Transfer characteristics and transconductance are shown in Fig. 5a, b. The positive shift in the threshold voltage is observed when biomolecule is introduced in the cavities. Because the presence of biomolecule induces charges in the channel thus results in the better formation of 2DEG in the channel at lower gate voltage. The Threshold voltage shifted from − 12 V for without biomolecule to − 5.5 V at V_DS = 1 V for Uricase. However, with increase of dielectric constant for streptavidin, protein and ChOx negative shift in the voltage is observed as compared to Uricase the due to reduced induced charges. Similarly the change in the transconductance is also observed as shown in Fig. 4b. The maximum transconductance is 2 mA/mm for without biomolecule, 1.5 mA/mm for ChOx, 1.3 mA/mm for Protein, 1.2 mA/mm for streptavidin and 1 mA/mm for Uricase.

Fig. 5

a Output characteristics b g_d vs Vd of AlGaN/GaN MOSHEMT with different biomolecules introduced in the cavity

Figure 6 shows the sensitivity parameter for different biomolecules. The maximum increase of 0.141 in sensitivity is observed when cavity length is varied from 1 to 2 µm on both each side of the oxide layer. This is due to reason, as cavity length increases, more area of the biomolecule is available to interact with underneath AlGaN functional layer.
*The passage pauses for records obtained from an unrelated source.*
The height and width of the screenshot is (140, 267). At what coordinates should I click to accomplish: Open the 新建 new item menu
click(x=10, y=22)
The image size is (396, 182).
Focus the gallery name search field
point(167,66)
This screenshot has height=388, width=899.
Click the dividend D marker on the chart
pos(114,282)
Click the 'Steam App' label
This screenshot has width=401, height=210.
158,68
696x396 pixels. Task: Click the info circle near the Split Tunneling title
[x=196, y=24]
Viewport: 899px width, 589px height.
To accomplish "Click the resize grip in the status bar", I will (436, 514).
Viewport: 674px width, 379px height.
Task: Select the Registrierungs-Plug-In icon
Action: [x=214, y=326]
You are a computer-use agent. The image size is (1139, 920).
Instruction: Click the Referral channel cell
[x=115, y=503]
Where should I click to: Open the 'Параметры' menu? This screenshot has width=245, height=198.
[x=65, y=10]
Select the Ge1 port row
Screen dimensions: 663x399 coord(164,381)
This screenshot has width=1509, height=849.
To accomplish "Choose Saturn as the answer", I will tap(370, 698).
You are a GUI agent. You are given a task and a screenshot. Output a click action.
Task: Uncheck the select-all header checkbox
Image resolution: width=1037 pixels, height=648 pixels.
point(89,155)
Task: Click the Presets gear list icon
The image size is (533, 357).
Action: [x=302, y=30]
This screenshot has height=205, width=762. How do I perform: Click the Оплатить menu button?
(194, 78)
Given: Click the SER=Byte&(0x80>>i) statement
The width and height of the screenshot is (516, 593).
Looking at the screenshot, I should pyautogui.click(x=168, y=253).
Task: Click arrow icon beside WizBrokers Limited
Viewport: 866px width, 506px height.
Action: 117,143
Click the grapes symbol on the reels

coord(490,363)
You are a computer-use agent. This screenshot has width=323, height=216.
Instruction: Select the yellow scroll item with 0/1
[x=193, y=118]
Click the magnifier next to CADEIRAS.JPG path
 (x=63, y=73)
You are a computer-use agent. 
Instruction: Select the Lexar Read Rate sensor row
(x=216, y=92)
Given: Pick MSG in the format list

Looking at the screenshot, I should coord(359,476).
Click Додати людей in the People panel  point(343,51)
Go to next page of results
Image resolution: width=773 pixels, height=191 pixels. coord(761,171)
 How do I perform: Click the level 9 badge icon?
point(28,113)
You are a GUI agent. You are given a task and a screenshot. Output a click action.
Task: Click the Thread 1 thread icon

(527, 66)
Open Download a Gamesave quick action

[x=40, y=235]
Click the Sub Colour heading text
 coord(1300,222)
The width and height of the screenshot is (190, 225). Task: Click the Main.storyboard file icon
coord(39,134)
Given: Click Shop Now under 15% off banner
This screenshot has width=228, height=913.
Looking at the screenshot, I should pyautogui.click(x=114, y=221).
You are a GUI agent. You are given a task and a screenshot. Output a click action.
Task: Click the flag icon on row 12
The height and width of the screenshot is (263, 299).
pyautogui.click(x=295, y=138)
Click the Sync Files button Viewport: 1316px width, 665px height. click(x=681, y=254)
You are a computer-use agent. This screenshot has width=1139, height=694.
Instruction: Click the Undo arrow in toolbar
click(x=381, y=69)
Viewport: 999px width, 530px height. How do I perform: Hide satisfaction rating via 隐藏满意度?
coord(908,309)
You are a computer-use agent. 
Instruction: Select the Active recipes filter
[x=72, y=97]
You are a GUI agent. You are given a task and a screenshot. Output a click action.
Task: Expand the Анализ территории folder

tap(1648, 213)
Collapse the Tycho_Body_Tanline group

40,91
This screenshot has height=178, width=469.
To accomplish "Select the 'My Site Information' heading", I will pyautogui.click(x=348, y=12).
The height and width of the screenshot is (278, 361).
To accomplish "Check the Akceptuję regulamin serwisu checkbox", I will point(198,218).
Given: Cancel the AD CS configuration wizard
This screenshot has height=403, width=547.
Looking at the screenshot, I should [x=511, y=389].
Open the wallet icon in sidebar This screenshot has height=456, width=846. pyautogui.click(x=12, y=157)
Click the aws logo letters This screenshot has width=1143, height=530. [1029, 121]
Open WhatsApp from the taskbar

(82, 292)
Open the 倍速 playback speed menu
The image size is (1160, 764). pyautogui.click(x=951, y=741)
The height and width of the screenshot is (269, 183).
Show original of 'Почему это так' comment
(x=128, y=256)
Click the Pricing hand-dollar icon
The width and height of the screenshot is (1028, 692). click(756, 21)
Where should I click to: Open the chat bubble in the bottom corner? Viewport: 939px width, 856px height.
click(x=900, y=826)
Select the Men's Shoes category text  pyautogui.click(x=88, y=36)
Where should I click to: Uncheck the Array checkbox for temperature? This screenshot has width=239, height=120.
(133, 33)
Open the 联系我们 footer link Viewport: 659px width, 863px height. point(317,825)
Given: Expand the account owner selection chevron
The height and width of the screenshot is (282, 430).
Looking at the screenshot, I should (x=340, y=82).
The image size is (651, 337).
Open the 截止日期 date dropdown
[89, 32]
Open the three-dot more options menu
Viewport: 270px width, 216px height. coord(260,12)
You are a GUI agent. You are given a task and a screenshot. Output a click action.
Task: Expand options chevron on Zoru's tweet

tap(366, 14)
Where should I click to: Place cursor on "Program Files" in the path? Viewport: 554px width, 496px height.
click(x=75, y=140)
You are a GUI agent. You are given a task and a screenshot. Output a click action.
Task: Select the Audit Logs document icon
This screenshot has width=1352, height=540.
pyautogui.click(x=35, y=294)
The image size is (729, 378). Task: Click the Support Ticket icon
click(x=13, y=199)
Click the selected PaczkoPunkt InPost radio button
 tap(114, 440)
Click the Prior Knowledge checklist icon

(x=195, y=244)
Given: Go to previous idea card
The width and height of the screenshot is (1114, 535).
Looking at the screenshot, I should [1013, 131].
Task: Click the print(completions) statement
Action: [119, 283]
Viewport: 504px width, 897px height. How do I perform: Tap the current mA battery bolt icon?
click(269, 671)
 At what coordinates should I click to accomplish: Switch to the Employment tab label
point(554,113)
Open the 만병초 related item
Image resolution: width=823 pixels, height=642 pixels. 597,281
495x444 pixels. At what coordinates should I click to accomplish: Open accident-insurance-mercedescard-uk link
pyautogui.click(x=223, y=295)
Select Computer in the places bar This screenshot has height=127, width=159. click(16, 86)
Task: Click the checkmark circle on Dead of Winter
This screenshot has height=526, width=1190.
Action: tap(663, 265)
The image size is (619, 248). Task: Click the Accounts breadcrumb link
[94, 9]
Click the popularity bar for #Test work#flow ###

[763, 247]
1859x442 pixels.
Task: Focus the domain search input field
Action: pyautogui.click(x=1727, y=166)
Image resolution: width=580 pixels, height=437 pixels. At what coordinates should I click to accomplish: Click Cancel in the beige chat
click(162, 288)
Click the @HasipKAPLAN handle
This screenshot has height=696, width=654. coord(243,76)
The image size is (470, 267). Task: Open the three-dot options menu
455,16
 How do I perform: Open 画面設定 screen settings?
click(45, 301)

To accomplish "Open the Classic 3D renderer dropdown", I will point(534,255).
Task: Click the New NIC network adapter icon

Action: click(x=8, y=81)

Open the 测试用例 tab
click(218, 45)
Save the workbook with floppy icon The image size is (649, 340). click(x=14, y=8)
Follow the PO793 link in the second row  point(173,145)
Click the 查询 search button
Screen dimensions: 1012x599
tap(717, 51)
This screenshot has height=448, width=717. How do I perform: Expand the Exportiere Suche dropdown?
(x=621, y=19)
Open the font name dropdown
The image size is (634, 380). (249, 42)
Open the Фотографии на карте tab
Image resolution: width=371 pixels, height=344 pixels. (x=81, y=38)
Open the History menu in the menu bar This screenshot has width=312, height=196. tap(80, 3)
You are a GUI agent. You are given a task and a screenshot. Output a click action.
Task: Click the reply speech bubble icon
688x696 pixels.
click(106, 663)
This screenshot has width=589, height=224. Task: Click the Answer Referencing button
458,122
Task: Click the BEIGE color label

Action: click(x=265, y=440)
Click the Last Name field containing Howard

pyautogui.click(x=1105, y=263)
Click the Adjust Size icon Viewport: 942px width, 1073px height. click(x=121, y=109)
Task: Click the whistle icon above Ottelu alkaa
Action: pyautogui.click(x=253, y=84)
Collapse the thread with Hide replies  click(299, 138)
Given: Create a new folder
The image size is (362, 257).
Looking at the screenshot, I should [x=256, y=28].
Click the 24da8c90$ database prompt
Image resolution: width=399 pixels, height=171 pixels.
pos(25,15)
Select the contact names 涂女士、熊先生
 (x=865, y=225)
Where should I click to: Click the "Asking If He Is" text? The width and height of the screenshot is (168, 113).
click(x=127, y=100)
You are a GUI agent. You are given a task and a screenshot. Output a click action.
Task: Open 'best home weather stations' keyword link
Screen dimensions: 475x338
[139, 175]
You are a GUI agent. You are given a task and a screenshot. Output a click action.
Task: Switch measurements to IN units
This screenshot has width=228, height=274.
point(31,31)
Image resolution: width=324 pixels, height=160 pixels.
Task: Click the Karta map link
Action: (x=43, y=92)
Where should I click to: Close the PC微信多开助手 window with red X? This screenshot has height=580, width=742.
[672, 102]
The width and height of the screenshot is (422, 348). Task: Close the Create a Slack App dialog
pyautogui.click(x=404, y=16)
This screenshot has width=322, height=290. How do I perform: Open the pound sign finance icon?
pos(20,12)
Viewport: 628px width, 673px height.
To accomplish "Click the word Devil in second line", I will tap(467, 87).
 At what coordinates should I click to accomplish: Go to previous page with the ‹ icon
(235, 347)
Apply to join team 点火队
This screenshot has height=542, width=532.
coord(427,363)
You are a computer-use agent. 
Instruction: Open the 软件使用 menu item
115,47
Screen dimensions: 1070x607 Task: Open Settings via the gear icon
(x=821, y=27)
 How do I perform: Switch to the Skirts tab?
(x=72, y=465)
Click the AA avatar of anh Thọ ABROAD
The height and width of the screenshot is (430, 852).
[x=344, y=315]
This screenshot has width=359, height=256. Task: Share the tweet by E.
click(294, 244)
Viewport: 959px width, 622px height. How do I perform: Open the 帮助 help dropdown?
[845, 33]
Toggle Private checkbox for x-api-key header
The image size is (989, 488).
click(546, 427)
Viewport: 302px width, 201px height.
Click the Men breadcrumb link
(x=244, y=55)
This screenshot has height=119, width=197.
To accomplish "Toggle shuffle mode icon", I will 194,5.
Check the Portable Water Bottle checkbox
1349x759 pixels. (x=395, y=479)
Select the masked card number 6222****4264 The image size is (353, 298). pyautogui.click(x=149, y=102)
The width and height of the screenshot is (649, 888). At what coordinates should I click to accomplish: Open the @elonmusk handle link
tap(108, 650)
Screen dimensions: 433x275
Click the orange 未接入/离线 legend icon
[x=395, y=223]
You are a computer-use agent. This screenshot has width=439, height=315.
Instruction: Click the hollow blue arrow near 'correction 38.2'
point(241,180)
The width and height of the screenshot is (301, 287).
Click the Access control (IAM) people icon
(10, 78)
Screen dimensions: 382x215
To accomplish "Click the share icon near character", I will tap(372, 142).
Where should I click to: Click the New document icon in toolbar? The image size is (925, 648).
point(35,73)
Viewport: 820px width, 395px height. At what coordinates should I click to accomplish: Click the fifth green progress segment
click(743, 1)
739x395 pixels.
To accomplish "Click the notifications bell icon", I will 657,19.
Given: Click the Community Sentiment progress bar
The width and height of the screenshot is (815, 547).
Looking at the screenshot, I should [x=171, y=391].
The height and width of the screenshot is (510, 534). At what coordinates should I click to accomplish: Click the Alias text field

The maximum increase is observed for Uricase due to its lower dielectric constant. So for high sensitivity applications, the length of the cavity should be more.

Fig. 6

sensitivity parameter for different biomolecules

Figure 7 shows the potential along the channel at 4 µm below the AlGaN/GaN interface when biomolecule is introduced in the cavity region I&III underneath the gate. Permittivity of the biomolecules is different due to which the potential developed in the channel region changes. Uricase having lowest permittivity is showing potential variation of 10% as compared to 3% for ChOx. The comparison in parameter like on current and threshold voltage for MOSHEMT and GAA-JLT [26] for detection of neutral biomolecule is shown in Table 2. A large change in drain current and threshold voltage of MOSHEMT is observed for all biomolecules.

Fig. 7

Channel potential for biomolecules along the channel length

Table 2 Comparison between MOSHEMT and GAA-JLT [26]

5 Conclusion

In this paper, the used model accurately predicts the effect of biomolecule species on the performance parameters of GaN based MOSHEMT. There is significant increase in the drain current and change g_d is observed with the addition of biomolecule in the cavity. The electron concentration contour indicates notable increase of electron concentration with addition of biomolecule. The positive shift in the gate threshold voltage, maximum shift of ~ 54% is observed for Uricase due to lowest dielectric constant. Similarly the notable change in transconductance is also obtained. The sensitivity of the structure increases approximately four times with the increase in the cavity length due to more area of contact of the biomolecule with the underneath functional layer. The rise of 10% in channel potential is viewed when biomolecule (Uricase) is introduced in the cavity. MOSHEMT showed better sensitivity towards drain current and threshold voltage as compared to GAA-JLT. Therefore, it can be concluded that this GaN Based MOSHEMT gives significant change in performance parameters and can be used for biomolecule sensing applications effectively.